Display Options Threshold/Breakthrough Mark All as Read Mark All as Unread
The Fine Print: The following comments are owned by whoever posted them. We are not responsible for them in any way.
  • (Score: 4, Insightful) by Thexalon on Tuesday January 22 2019, @09:47PM (2 children)

    by Thexalon (636) on Tuesday January 22 2019, @09:47PM (#790313)

    I've generally assumed that the overall geek-friendliness of Apple started dropping more-or-less the day Woz stopped being part of the day-to-day. Woz was always more about making cool stuff than about making oodles of money, and it showed in what he was involved in designing.

    But the obvious problem now is that Steve Jobs' reality distortion field is no longer in effect, and the iPhone never was even close to as insanely great as he was capable of convincing others they were.

    --
    The only thing that stops a bad guy with a compiler is a good guy with a compiler.
    Starting Score:    1  point
    Moderation   +2  
       Insightful=2, Total=2
    Extra 'Insightful' Modifier   0  
    Karma-Bonus Modifier   +1  

    Total Score:   4  
  • (Score: 2) by PartTimeZombie on Tuesday January 22 2019, @10:50PM (1 child)

    by PartTimeZombie (4827) on Tuesday January 22 2019, @10:50PM (#790341)

    To be fair, the original iPhone was pretty cool. I was supporting a bunch of Nokias and a couple of Windows phones (Win CE 6.5 maybe?) when they came out.

    Setting up email for the user was an absolute doddle, and it was a huge amount better for the end user too.

    The various Nokias we had were pretty good phones, but the "smart" bit was stupid as hell, and the displays were too small to do much with.

    The other thing the iPhones did was show just how shit Blackberries were for the end users. We had one executive who demanded a new Blackberry every time a new model came out. After the other senior people all got iPhones they sniggered behind his back. To be fair he was an absolute bellend.

    The Win CE phone (we had two I think) were shit from whatever angle you looked, poorly thought out interface, buggy as hell, they dropped calls, missed txts, and needed restarting every morning. Just rubbish.

    • (Score: 3, Interesting) by PocketSizeSUn on Wednesday January 23 2019, @10:52AM

      by PocketSizeSUn (5340) on Wednesday January 23 2019, @10:52AM (#790561)

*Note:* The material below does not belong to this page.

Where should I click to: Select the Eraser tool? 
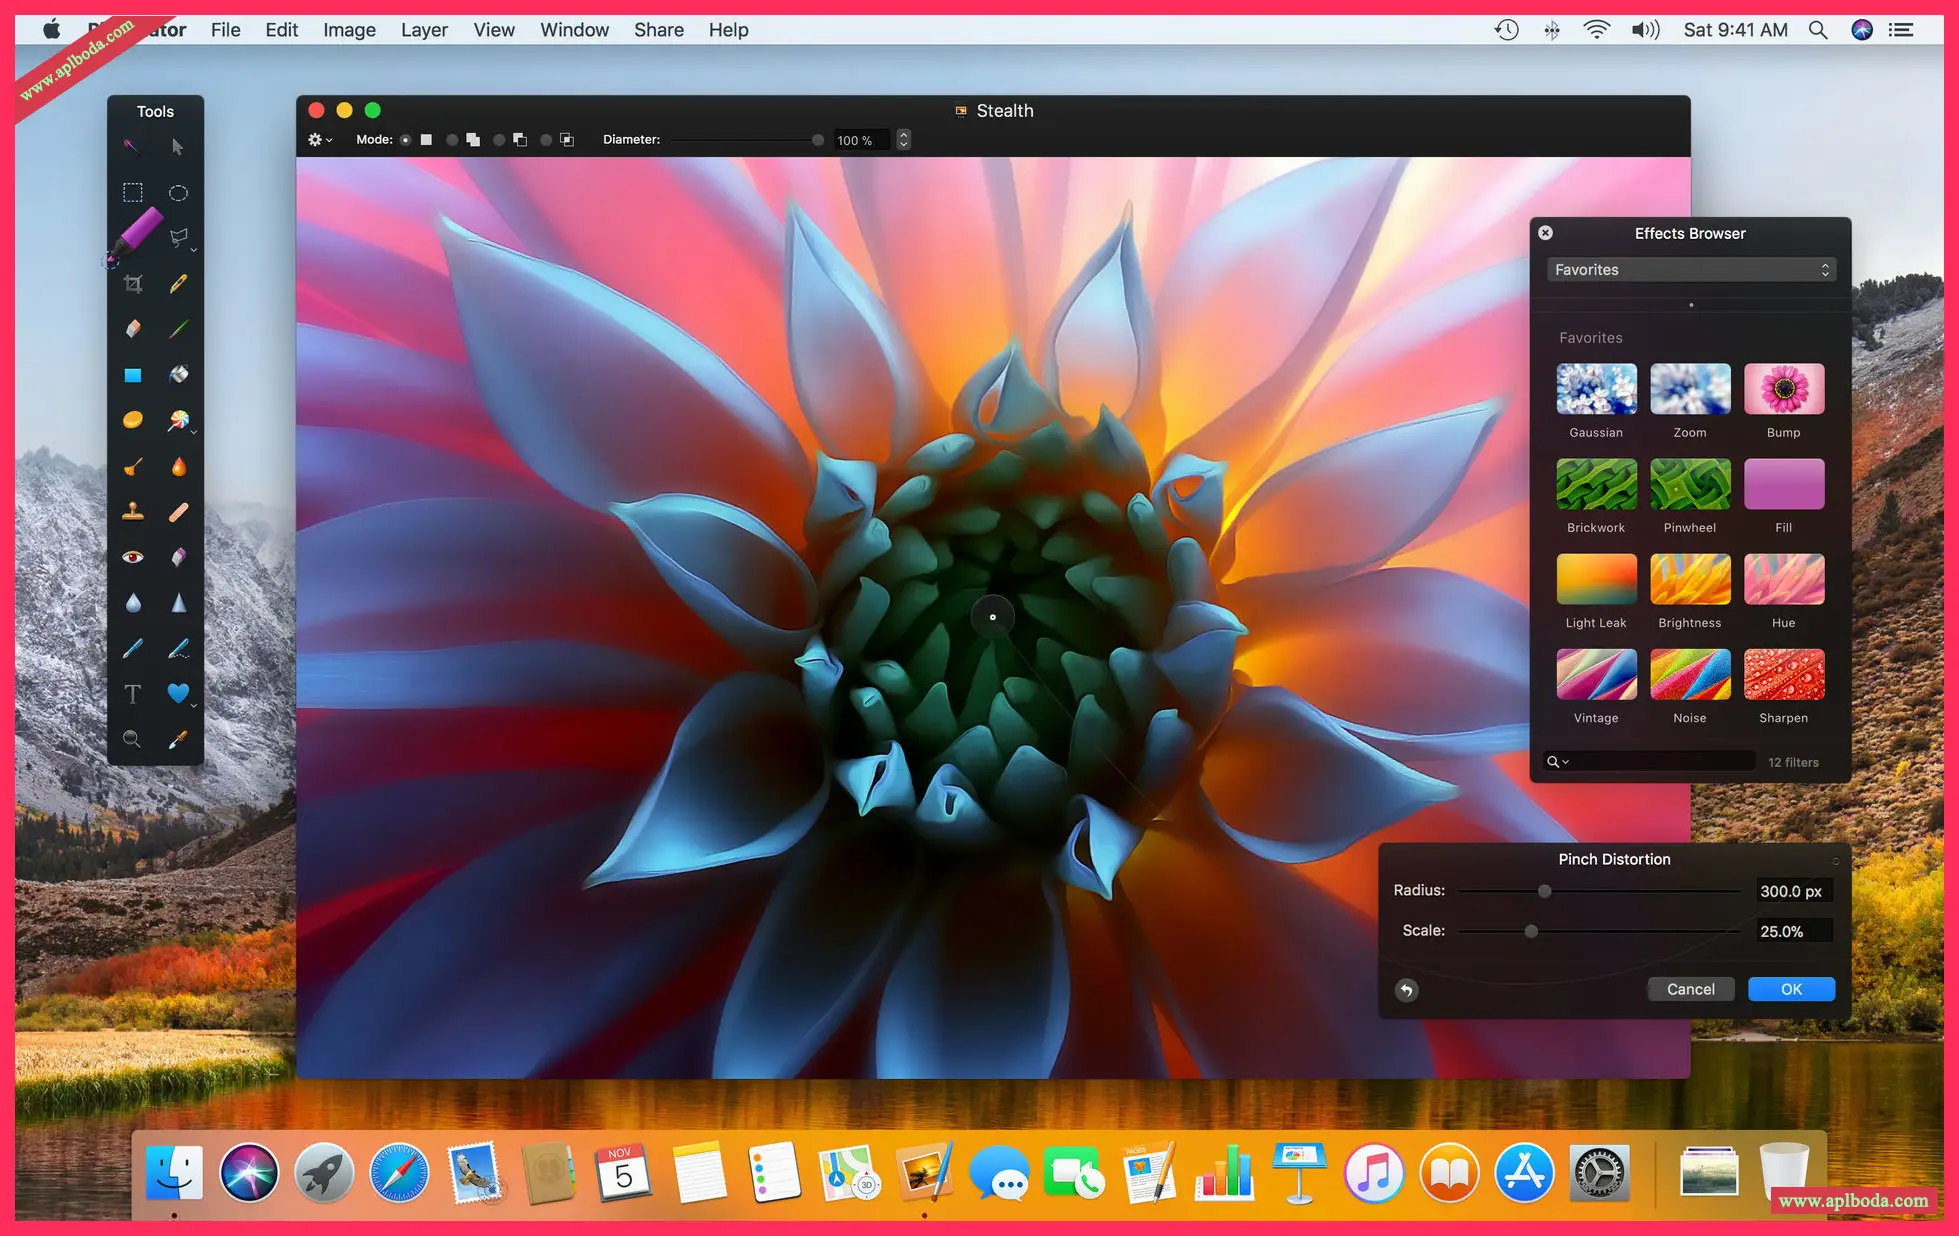(133, 329)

      For business people (and especially those that travel outside the US) e-mail and BB PIN messaging were the killer apps. Nothing else was even worth wasting time on and while there was a lot of 'ooh ooh shiny' uptake and people 'demanding' iPhones because they were status symbols the bulk of the business world kept using blackberry because:
        - e-mail arrived faster w/o blowing out the battery.
        - unlimited data plans (including unlimited international data plans).

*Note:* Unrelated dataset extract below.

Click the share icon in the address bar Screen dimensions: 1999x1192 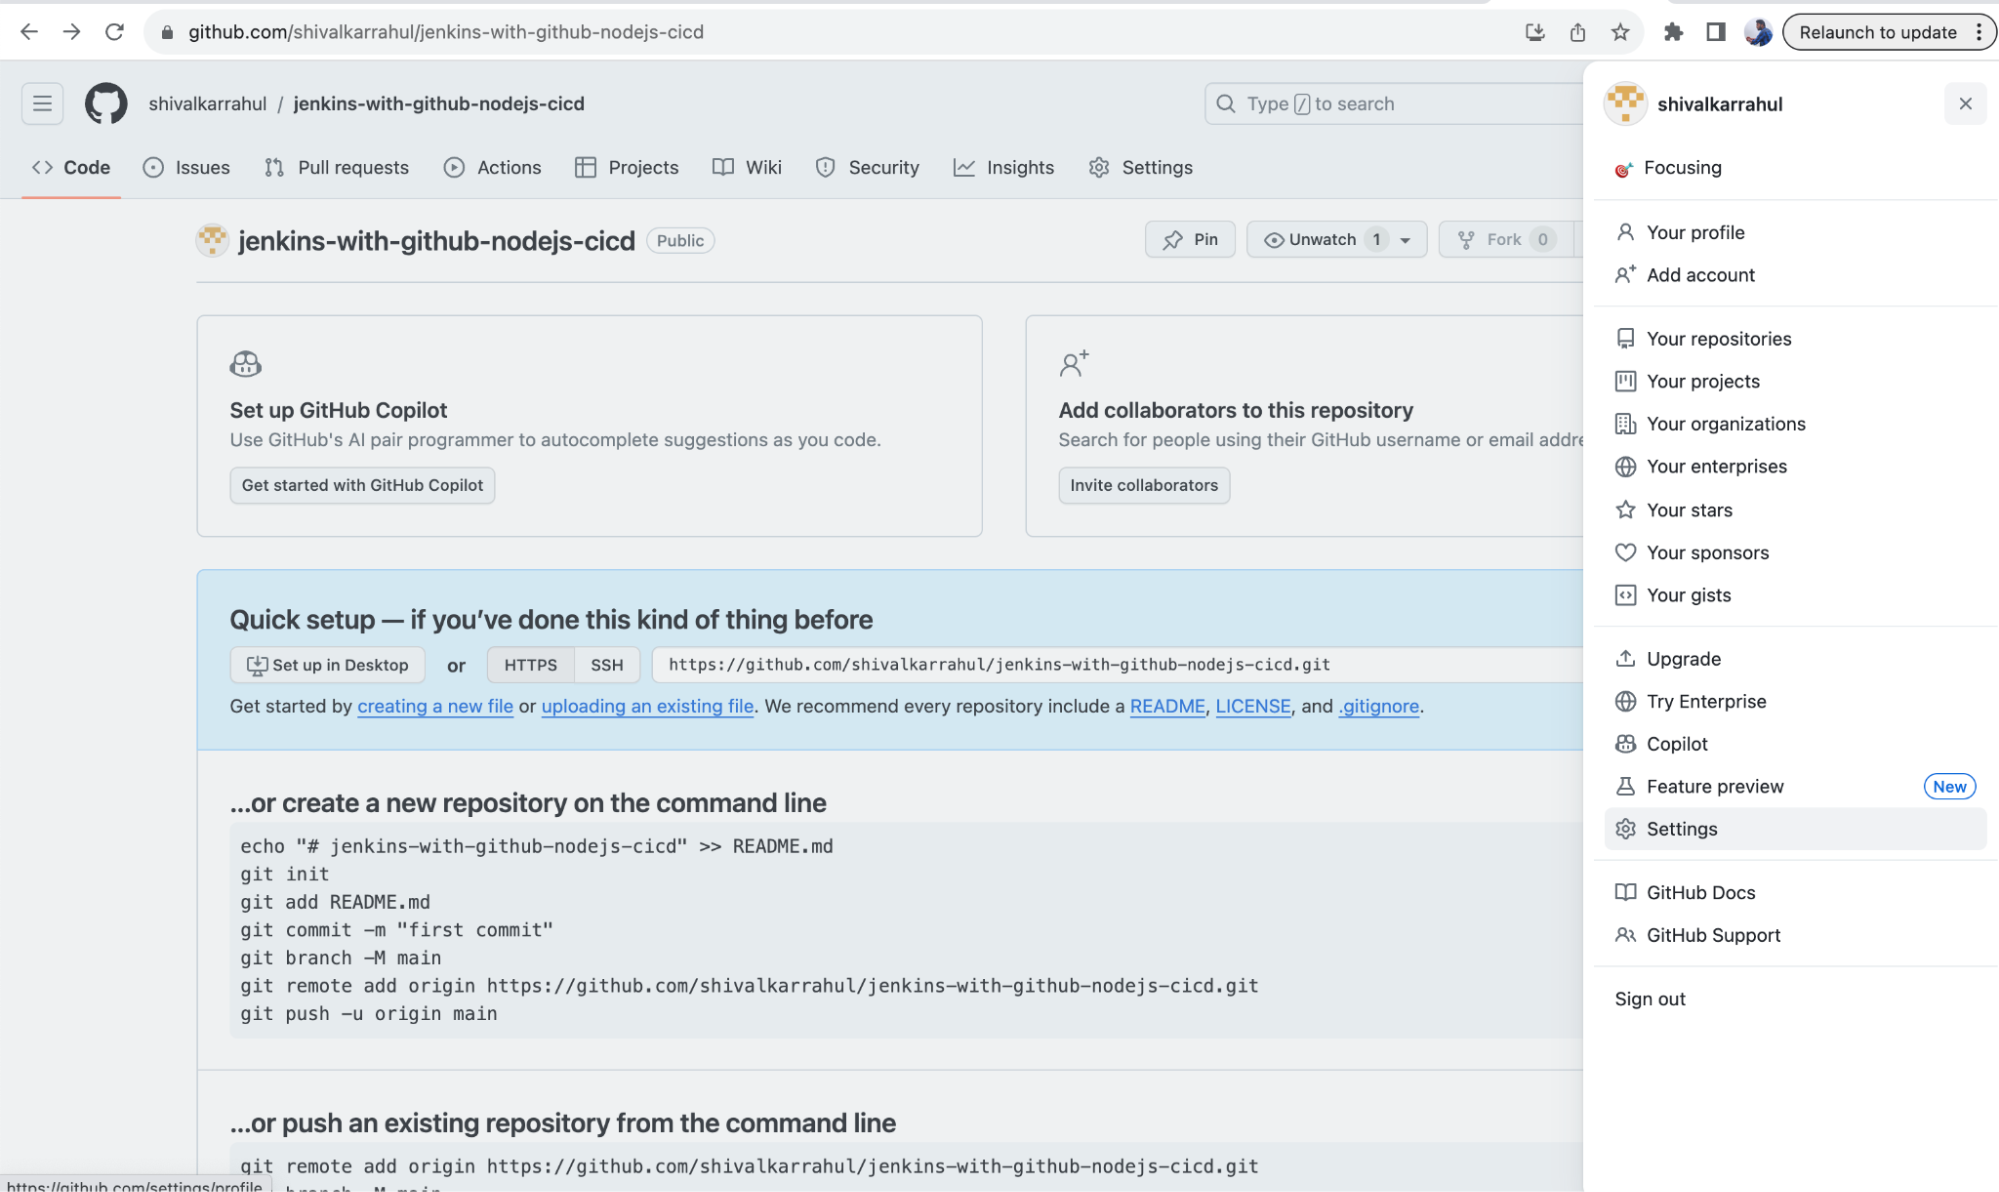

      For people doing business (like your bellend) those e-mails *are* the business .. and for your iPhonys I would stipulate that there may not have been 'bellends' but they were most probably utterly useless middle management and it would take 6 months to notice if the just stopped showing up.

      It wan't until Android matured enough to have push gmail that blackberry actually started to lose market share. That caused BB to try to 'catch up' to Android/iPhone by being more of an app-phone (like iPhone/Android). At that point their devices necessarily got data hungry which cause the unlimited plans to go away. All that was left was the PIN-PIN messaging. WhatsApp happened to be where everyone went and at that point the deal was sealed and the rest is history.